Il y a ce moment où ma main n’est plus reliée à ma pensée. Elle est reliée au monde. Elle ne peut pas dire le monde. Elle n’est pas le bon outil pour ça. Mais elle veut tout écrire. Elle m’oblige à d’autres pensées.
Ma main écrit, Ils sont tous confortablement assis, bien couverts. Propres et probablement parfumés. Ils ont des attitudes bien solennelles sous le barnum. Ma main écrit, Les ouvriers qui ont monté le barnum, est-ce qu’ils avaient des gants et des bonnets ? Il fait très froid à Auschwitz en cette saison. Ma pensée lui répond, Il fait froid à Auschwitz en toutes saisons.
Ma main veut tout écrire. Tout. Je lui reproche de n’aimer que noircir. Elle écrit, Oui. Puis, Non. Elle écrit, C’est comme ça. L’écrit, c’est noir.
Elle écrit, A l’arrêt du tram, un homme a dit, ils annoncent 4 minutes depuis une heure. Elle écrit, La poésie est partout. Puis elle raye. Elle écrit, La vérité se trouve dans l’absurde. Je l'oblige à barrer la phrase. Ma main s'exécute. Elle griffonne, Voila,c’est toujours comme ça. Je tente de lui répondre quelque chose. Mais rien ne me vient.
Ma main écrit, Il y avait ce couple à El Cotillo. Assis à une table en terrasse face à l’océan. La femme n’aimait plus l’homme. Elle voulait qu’il parte, qu’il parte, mais que quelque chose de lui reste, reste. Pour toujours. Ça se voyait dans ses yeux à elle. Et dans ses yeux à lui, il n’y avait que du temps qui passe. Et une grande tristesse. Ma main écrit encore, Rien ne reste pour toujours. Ma pensée cherche à la contredire. La contredire. Ma main écrit, Il y a trop de choses à dire. La femme et l’homme sont partis ensemble. Ils ont croisé une connaissance, ils lui ont souri et fait un signe de la main. Ma main n’a pas vu ça. C’est un fait qu’on lui a rapporté. Elle écrit, Tout semblait normal. Ils remontaient la rue et tout semblait normal.
Ma main cesse d’écrire. Ma pensée te revoit dans le car qui va à Corralejo. Je regarde ta nuque. Tu regardes le désert. Mais ça je ne l'écris pas, je le garde pour moi. J’écris, Ici, le temps passe plus vite, à cause du vent incessant.

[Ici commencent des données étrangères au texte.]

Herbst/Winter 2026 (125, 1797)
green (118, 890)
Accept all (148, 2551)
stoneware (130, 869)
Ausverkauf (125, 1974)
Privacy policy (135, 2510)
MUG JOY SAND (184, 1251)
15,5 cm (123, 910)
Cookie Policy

Ma main écrit, Si vite qu’il nous oublie ?
Carnet d’écriture, 22 novembre 2023

Tu ne sais jamais le temps qu’il te faudra entre le Voir et l’Écrire. Tu ignores tout de ce travail préparatoire. De la transformation du réel en sur-réel. Quelque chose de la vie se prend, qui fera écriture. Impalpable sur l’instant. Mais dont tu sais la présence. Cela n’appartient pas au présent. Vient s’ajouter plus tard. Ou peut-être toute la matière, déjà là, à chaque instant.
Que prends-tu de ce que tu vis ? Ce que tes sens t’accordent, probablement. Et quel sens, et dans quelle proportion ? On dit, l’écrivain possède un autre sens et celui-là déchiffre les autres. Mais si cela est vrai, tu ne le maîtrises pas. Il décide seul du quand et du comment. Te garde loin de ta table d’écriture, en ne te donnant rien, ou bien t’y pousse brusquement, te fermant soudainement au temps présent et t’ouvrant au temps… comment le nommer ? Le passé ? Non, car alors, cela ne dégagerait pas autant de force vitale. Cela ne tordrait pas ton corps, comme ça le tord pour s’en extirper.
Comment nommer ce qui se crée ? Ce qui a pris tant de temps, et travaille d’ignorance tout autant que de savoir.
Écrire est juste. Tu en as la certitude. Une injustice est d’être née avec la nécessité d’écriture. Il t’arrive de vouloir t’en défaire. Il arrive qu’elle se défasse de toi. Qu’elle te refuse le marbre et te donne à tailler le stuc. En se moquant de toi. Parfois, elle prend si peu de place en toi, que tu la crois définitivement partie.
Tu vois, alors que tu écris, la folie de l’écriture ?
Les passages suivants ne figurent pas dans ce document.